Barney Ronay, in his Over-by-Over commentary on The Guardian website, stated:

"The whole performance becomes a mockery. and what if you get the batsman out and it's a planned no-ball?"

This doesn't make the whole performance a mockery. True, I can think of circumstances where it would: let's say a batsman is under the cosh and has faced a succession of dot balls. He's getting antsy and nervous and decides he is going to have a premeditated heave at the next ball bowled at him irrespective of what the delivery is. He misses, or slices in the air - it's a no ball. A genuine bit of sporting rivalry has been torpedoed by cheats.

But really that's about it. Ronay himself suggests "you don't just switch on and off like that, you can't try 100%, try 100%, try 100% and then - oh, quick no ball - then try 100% etc etc.*" Suggesting that an entire bowling performance is going to be affected by the fact that you have to remember to bowl a no-ball in the 36th over is a bold statement, but suggesting that at the same time should a batsman get out to the said no ball it would make a mockery of the whole test is to reverse the logic to fit into the argument. And it ignores what I shall call - despite my mathematical ignorance - the Chaos Theory of Cricket.

Batsmen play shots based on what is bowled that them (part of the "initial conditions" of the system that is any interplay between bowlers and batsmen), and a delivery is very specifically related to a number of factors, including from where it was bowled. The simple response should a batsman have been dismissed by one of these no-balls is that the chances of him having played the same shot to a legitimate delivery are negligible. Fluctuations in the angle and speed of the delivery means that he would almost certainly (doubt created merely by that example I give above) have a played a different shot.

He might still have got out, but would be no more likely to have done so than from any other ball bowled in the entire game. The margins of dismissal - thin edges, balls evading fielders, even the bails refusing to drop from the stumps when hit - are often so infinitesimally small that making broad comments like "that would have been a wicket had it not been a no ball" are a bit stupid. And I think that about legit no-balls too - the bowlers always hang their head and kick the turf, but they have no way of knowing if the same result would have been achieved had they changed a fundamental part of the mechanical composition of the delivery - where it was bowled from. An inch makes a difference. If it didn't we wouldn't have a no-ball rule in the first place.

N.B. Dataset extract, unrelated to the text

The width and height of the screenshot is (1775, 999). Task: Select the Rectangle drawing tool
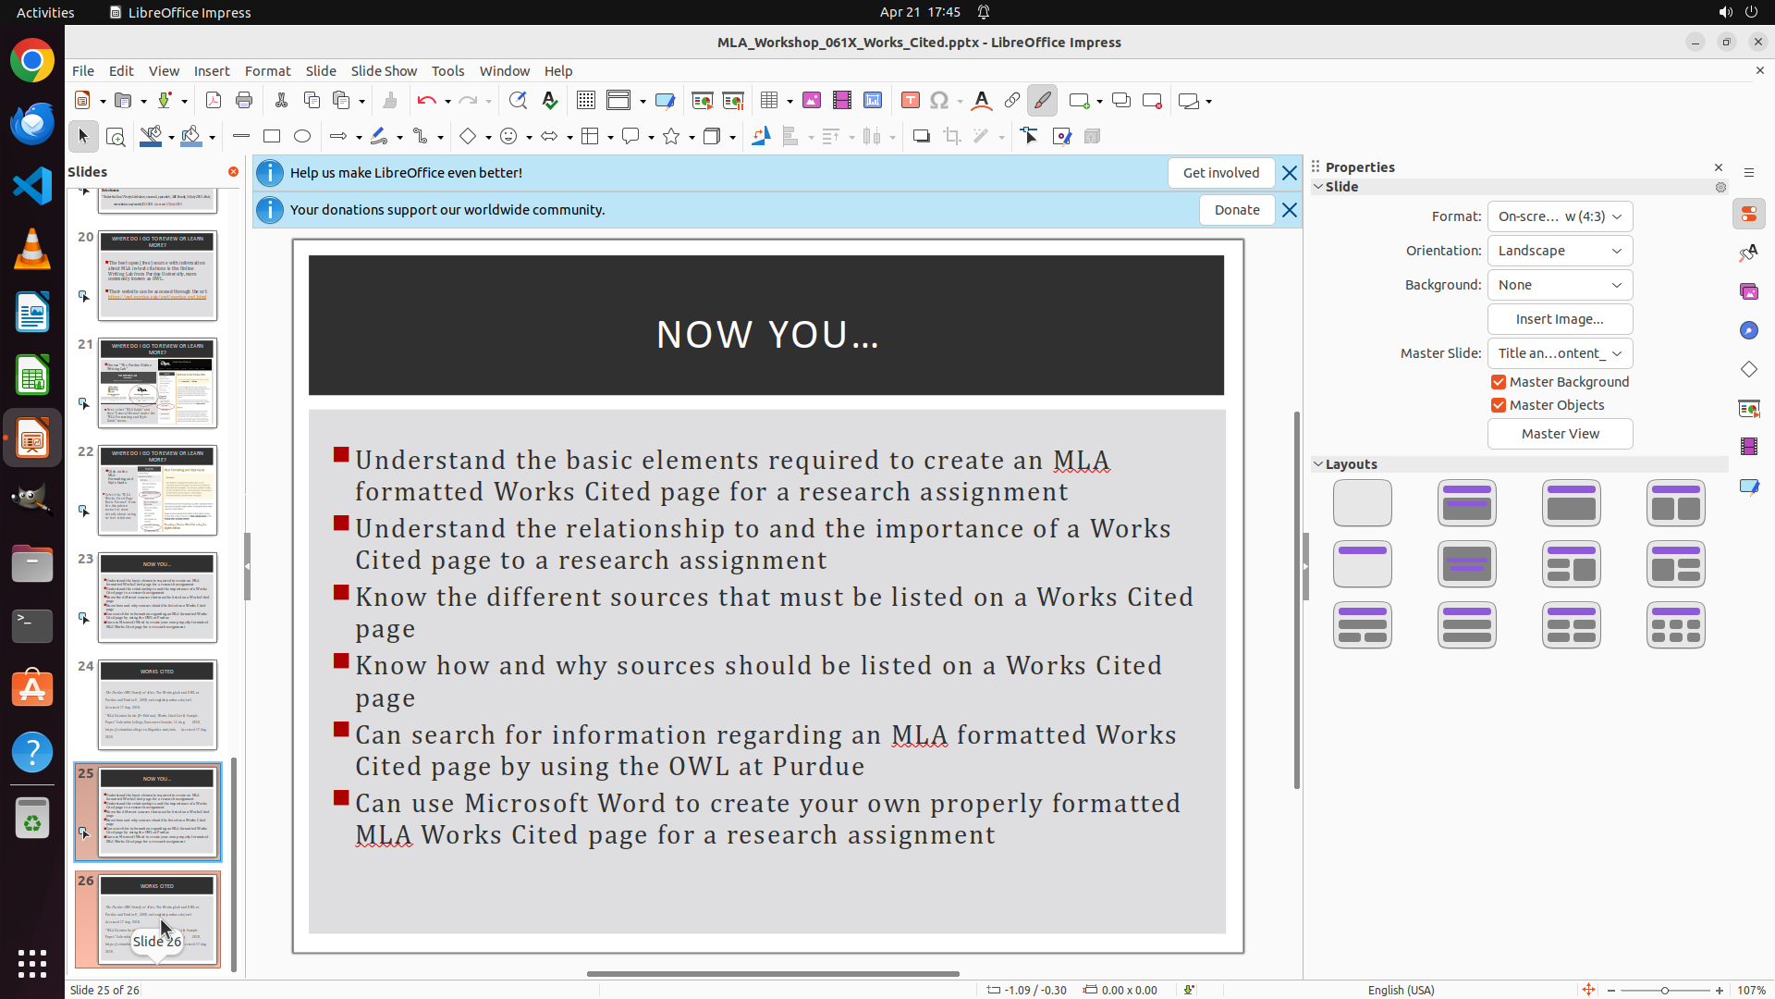pos(272,137)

So the only sensible thing to do is look at it this way: there were three planned points at which legitimate cricket ceased and corrupt silliness took over. That does take the sheen off the game, but it doesn't make it pointless. True, whatever had happened in those three balls would have made a difference if they somehow broke crucial pressure, or if the penalty/actual runs stemming from them skewed the final result. England won the game by an innings and 225 runs. I think you can safely say that it would have taken a lot more than three oversteps to make that a borderline result.

My third problem is that expunging the game punishes the wrong people. Stuart Broad is a bit of a dick sometimes, but the boy scored his maiden Test century in the game. His performance had nothing to do with any dodgy practice, and certainly should count as an achievement even if Pakistan were 5% off their game because they were thinking about cheating. After all, Pakistan at 95% effective are still a fuck of a lot better than Zimbabwe - no one suggests canceling Matthew Hayden's (once) record breaking score on the basis that the oppo were embarrassingly poor.

That's enough. Get on with the game.

S.

* At one point Amir had taken 6 wickets for 29 runs. I'd hate to see him when he was concentrating.